§ **EXERCISE DETAILS**
The entries below contain a line with "Given: Click the background" and a line with "Task: Select the $25 gift card amount". Retype exactly everything from the first down to the second, both included, and nothing else.

§ **EXERCISE MATERIAL**
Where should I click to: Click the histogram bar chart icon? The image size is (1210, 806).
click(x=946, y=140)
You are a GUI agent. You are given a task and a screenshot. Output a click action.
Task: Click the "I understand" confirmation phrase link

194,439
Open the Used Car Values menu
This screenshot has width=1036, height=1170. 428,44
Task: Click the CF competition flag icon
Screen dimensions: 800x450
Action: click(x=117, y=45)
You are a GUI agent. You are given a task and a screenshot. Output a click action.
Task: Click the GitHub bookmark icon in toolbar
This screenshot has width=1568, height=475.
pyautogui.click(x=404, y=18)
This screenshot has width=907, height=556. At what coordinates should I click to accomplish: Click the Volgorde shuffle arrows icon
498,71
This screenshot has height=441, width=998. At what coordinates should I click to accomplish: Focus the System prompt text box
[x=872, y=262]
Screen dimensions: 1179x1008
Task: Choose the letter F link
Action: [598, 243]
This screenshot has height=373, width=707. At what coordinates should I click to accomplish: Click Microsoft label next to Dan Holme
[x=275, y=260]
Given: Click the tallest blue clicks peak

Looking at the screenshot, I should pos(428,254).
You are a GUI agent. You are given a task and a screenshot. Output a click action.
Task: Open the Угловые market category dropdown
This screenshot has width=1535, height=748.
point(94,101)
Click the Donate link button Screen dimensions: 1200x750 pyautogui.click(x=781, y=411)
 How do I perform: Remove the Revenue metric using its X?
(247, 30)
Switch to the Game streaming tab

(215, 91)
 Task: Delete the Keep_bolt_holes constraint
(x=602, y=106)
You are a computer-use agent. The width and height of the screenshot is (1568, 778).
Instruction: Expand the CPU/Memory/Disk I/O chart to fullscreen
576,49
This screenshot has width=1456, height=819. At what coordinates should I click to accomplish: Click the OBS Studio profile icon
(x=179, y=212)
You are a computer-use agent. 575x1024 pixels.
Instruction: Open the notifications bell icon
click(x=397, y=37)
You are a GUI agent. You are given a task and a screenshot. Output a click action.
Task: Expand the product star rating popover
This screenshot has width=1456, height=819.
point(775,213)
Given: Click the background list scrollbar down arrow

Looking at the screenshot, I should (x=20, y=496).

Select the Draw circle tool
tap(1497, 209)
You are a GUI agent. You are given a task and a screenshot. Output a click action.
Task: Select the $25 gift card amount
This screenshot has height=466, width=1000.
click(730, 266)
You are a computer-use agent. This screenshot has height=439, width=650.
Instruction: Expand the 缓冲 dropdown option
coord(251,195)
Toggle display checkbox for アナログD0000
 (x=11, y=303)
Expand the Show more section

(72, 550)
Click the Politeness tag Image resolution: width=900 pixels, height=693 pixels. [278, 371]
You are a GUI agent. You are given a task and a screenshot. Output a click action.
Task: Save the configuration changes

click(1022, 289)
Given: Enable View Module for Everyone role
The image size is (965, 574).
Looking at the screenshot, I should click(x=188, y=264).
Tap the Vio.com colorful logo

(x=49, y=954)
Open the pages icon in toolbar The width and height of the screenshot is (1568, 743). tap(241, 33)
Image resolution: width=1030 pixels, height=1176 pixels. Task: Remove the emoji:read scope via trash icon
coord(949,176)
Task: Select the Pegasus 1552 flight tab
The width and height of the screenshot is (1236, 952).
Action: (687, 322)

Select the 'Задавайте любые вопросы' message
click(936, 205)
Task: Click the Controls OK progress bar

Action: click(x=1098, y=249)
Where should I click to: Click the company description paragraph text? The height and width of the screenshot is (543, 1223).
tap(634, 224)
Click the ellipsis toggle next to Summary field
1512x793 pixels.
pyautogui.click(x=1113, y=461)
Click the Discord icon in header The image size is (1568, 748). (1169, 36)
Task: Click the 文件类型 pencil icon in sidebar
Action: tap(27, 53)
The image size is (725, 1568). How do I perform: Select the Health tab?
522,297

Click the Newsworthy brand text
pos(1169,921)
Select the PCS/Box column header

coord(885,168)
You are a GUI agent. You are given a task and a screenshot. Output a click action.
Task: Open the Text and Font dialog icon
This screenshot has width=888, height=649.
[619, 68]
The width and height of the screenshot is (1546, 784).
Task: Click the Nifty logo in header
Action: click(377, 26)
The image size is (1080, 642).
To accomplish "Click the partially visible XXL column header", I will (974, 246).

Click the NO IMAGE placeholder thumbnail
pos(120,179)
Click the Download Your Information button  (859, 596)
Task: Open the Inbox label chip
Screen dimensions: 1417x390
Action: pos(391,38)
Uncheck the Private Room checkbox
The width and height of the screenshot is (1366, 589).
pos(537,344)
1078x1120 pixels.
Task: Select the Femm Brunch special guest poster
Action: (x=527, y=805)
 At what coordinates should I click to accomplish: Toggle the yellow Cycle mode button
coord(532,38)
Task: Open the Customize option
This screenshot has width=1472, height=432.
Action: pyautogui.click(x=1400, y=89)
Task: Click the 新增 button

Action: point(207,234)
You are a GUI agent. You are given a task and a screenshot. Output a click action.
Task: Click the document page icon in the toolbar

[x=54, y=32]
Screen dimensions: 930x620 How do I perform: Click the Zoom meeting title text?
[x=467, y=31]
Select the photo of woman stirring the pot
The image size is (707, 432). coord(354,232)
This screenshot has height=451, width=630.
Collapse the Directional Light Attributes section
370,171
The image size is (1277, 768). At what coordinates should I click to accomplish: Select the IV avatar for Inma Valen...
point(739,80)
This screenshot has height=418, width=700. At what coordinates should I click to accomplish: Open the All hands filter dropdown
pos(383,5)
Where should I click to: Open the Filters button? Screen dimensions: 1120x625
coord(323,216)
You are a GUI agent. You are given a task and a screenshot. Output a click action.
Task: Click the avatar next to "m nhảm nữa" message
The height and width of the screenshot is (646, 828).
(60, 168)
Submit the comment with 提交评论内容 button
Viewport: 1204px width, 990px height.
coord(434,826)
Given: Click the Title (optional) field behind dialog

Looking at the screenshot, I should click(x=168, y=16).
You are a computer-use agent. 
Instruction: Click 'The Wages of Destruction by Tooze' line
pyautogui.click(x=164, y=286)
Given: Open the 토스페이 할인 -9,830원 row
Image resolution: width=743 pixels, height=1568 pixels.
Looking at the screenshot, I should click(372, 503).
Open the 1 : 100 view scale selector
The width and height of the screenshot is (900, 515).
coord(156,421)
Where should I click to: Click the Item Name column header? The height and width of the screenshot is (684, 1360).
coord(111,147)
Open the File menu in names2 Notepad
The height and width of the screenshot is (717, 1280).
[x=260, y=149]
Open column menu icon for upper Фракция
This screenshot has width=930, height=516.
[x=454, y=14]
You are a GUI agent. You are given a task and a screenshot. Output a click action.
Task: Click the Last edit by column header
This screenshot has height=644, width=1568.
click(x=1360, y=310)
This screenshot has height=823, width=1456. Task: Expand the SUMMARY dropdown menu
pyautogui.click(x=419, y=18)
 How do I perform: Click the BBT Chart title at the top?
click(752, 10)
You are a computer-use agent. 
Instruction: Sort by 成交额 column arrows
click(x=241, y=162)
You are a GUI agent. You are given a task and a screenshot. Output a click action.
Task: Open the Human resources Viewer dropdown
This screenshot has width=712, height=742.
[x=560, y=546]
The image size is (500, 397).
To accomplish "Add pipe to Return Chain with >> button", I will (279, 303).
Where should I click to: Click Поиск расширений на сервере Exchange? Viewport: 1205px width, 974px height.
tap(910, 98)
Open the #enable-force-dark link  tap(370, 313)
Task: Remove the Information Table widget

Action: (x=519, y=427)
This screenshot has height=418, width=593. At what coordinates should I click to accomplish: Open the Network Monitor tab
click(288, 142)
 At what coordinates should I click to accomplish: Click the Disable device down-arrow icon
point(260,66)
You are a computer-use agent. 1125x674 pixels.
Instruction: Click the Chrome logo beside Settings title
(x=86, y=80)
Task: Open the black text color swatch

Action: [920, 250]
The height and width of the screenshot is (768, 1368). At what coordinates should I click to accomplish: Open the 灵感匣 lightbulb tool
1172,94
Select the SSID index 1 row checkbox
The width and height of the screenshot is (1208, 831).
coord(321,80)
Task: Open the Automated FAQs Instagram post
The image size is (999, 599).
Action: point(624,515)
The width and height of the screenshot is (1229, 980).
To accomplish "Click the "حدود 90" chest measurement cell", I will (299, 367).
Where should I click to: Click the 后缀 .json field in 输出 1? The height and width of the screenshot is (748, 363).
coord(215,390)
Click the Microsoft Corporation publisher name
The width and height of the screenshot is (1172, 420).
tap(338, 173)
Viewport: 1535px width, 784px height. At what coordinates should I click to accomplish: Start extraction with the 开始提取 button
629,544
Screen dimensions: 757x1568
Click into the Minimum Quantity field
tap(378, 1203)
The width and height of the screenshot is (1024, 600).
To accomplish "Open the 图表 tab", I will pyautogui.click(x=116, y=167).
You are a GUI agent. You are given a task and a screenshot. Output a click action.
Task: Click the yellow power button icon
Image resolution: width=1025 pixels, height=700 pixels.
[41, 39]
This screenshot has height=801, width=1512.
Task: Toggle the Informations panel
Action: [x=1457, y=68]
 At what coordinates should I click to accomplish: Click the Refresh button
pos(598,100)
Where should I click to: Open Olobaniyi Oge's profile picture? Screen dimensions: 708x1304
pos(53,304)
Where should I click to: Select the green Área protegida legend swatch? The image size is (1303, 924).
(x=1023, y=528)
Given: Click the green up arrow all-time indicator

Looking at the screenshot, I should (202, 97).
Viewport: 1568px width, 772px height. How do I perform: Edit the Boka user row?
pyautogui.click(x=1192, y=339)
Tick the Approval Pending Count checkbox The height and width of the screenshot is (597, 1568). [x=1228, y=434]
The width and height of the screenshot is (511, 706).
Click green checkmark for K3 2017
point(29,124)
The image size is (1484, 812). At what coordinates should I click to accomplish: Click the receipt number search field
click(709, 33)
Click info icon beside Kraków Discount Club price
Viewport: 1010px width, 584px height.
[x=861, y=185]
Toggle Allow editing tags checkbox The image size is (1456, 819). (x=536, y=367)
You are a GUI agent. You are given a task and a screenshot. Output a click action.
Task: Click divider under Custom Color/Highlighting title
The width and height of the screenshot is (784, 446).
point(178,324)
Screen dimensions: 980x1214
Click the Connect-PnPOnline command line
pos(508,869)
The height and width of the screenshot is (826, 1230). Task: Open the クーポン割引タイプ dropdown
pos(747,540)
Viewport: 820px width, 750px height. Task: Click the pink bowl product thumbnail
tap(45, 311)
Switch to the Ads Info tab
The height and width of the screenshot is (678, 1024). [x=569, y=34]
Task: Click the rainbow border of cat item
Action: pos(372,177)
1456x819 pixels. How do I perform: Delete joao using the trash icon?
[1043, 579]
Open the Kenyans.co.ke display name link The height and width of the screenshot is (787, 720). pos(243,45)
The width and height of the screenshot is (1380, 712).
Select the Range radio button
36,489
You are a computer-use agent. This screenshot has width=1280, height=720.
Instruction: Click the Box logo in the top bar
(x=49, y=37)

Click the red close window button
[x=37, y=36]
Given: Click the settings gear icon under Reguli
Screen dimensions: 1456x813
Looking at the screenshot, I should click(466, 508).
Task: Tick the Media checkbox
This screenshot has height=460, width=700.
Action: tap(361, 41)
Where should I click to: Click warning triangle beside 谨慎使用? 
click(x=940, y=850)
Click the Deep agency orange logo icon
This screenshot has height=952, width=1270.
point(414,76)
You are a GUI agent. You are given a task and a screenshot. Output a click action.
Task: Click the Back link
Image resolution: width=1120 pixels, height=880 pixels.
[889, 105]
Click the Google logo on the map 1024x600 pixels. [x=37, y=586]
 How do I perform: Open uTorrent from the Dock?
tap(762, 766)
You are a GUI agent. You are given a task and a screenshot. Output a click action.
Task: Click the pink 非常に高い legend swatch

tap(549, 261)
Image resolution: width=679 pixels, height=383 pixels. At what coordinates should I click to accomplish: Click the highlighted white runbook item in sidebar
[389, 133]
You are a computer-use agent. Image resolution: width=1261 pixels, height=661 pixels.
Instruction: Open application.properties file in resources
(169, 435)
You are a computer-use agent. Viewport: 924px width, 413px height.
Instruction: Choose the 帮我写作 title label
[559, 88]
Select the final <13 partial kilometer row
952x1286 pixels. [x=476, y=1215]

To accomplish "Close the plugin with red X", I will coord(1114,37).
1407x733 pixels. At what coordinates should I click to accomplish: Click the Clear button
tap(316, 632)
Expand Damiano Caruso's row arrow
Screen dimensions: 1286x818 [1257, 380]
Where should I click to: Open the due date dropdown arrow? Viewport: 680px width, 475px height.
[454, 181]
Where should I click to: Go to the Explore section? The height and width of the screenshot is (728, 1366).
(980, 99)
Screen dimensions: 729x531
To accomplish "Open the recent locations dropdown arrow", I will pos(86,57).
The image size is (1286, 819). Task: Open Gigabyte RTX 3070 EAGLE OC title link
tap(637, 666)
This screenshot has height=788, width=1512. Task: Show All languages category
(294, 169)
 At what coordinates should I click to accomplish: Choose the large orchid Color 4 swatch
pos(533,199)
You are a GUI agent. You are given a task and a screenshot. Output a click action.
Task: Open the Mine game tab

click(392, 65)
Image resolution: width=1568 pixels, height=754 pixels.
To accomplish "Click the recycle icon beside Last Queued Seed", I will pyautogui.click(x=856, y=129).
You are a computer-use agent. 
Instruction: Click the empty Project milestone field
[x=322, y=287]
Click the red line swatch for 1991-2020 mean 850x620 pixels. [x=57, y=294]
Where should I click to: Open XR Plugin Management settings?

§ **OUTPUT**
Given: Click the background list scrollbar down arrow

Looking at the screenshot, I should (x=20, y=496).

Select the Draw circle tool
tap(1497, 209)
You are a GUI agent. You are given a task and a screenshot. Output a click action.
Task: Select the $25 gift card amount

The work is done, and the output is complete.